O foco de O Sentido de um Fim é o tempo – que, retilíneo ou cíclico, não para, e também muda literariamente. Kermode é aparentemente modesto: “Não se espera dos críticos, como se espera dos poetas, que nos ajudem a dar sentido à nossa vida: os críticos estão fadados apenas a tentar a façanha menor de dar sentido às maneiras como tentamos dar sentido à nossa vida”. Modéstia que contrasta com o desconstrucionismo (hoje demolido), que tira a autoridade do autor. Como observou Susan Sontag (melhor crítica do que ficcionista), “a interpretação é a vingança do intelecto sobre a arte”.

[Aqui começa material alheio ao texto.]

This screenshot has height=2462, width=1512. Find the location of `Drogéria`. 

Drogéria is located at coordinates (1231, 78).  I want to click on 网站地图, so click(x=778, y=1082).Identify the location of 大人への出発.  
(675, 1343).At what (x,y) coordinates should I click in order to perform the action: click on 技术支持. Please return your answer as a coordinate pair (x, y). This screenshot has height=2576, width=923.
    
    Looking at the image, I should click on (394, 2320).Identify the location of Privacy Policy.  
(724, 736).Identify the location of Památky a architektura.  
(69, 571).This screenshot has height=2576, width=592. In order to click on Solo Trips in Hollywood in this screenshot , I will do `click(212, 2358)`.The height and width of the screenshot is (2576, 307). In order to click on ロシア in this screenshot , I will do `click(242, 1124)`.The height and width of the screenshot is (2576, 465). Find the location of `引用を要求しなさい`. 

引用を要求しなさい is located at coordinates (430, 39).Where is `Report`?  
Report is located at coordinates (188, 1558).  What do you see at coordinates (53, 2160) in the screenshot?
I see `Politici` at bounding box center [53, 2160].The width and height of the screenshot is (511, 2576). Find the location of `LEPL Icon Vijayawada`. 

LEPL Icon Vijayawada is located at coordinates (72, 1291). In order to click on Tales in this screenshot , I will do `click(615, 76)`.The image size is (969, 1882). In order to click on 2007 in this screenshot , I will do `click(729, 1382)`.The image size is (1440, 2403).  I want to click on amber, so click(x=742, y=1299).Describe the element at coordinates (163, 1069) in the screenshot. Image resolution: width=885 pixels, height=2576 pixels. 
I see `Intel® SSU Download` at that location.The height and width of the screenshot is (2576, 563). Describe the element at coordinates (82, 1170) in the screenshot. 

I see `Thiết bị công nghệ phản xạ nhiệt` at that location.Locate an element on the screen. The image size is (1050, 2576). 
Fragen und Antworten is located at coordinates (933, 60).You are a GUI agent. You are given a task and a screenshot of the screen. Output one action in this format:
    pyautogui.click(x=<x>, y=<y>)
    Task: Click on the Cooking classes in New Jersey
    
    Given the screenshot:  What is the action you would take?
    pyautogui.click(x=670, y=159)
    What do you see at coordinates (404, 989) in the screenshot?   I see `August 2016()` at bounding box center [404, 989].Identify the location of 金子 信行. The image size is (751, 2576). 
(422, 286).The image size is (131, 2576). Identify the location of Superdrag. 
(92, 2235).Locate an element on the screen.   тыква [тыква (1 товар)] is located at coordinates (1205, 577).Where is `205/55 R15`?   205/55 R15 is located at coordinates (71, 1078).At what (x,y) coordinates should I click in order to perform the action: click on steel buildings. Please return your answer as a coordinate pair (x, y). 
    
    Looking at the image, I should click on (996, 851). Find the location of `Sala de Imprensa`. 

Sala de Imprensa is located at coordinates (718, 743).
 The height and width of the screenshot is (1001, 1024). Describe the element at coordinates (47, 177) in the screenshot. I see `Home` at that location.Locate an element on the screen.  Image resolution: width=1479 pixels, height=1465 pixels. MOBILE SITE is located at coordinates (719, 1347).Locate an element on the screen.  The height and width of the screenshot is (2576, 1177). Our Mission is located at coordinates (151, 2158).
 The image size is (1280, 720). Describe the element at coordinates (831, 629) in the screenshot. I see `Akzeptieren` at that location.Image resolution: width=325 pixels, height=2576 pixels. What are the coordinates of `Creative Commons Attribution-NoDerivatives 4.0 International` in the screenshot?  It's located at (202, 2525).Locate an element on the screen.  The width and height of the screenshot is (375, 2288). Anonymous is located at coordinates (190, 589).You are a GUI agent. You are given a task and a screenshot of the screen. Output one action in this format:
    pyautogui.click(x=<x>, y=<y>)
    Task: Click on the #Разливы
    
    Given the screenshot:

Kermode não poupa ferramentas: “Uma época, notou Einstein, são os instrumentos de sua investigação. A física estoica, a tipologia bíblica, a teoria quântica são todas diferentes, mas todas se valem de ficções. Em algumas situações, não conseguimos distinguir entre fato e nosso conhecimento do fato – as proposições podem até ser verdadeiras e falsas ao mesmo tempo. Mas, se existe ou não um princípio que se aplica a ondas e partículas, amor e justiça, prazer e análise, consciente e inconsciente, um dos grandes encantos dos romances é que eles têm de acabar. Mas, a menos que sejamos ingênuos, não pedimos que avancem rumo a esse fim precisamente como nos foi dado acreditar”. Por outras palavras, me engana que eu gosto.

A literatura joga com o tempo, e o ficcionista é um Deus não apenas onipotente como pré-big-bang, quando o tempo não existia. O autor todo-poderoso conhece o passado, o presente e o futuro da sua narrativa – coisa que nem os personagens nem o leitor sabem nem podem adivinhar, mas só conjecturar, de preferência equivocadamente. Hoje, os próprios cientistas consideram o tempo relativo, e não um absoluto. De qualquer forma, como notou o matemático Hermann Minkowski: “Ninguém jamais percebeu um lugar a não ser num tempo”.

Os gregos distinguiam três tipos de tempo. Cronos é o tempo físico, que pode ser medido, com um princípio e um fim (que Kermode chama de “o tique-taque”, o intervalo entre o tique do nascimento e o taque da morte). Kairós é um tempo metafísico em que algo especial acontece, o momento crítico, que cria um “antes” e um “depois”. Já Aíôn era o tempo sagrado e eterno, cíclico e imensurável – um termo usado na geologia e cosmologia para representar o período de um bilhão de anos, a escala de tempo na história da Terra.

Ora, a ficção literária engasta o Kairós no Cronos: um momento marcante que brota na rotina repetitiva e muda para sempre a vida do protagonista. Por isso, ficção é fricção, e toda narrativa encena uma crise, uma turbulência, uma instabilidade – não necessariamente adversa, que não pode ser ignorada. Por isso, os autores têm uma história para contar. Como diz Tolstoi na abertura de Anna Karenina: “Todas as famílias felizes são iguais, mas toda família infeliz é infeliz do seu próprio jeito” Se a teoria lida com abstrações generalizáveis, a literatura lida com individualidades irredutíveis.

Daí, conclui Kermode, “entre todas as outras ficções, as literárias têm seu lugar. Descobrem, para nosso bem, algo sobre a mudança: organizam nossas complementaridades. Talvez façam isso melhor que a história e a teologia, sobretudo porque temos consciência de que são falsas. A ficção do fim é como o infinito mais um e os números imaginários da matemática – sabemos que não existe, mas nos ajuda a dar sentido ao mundo e a nos mover dentro dele”. As informações são do jornal O Estado de S. Paulo.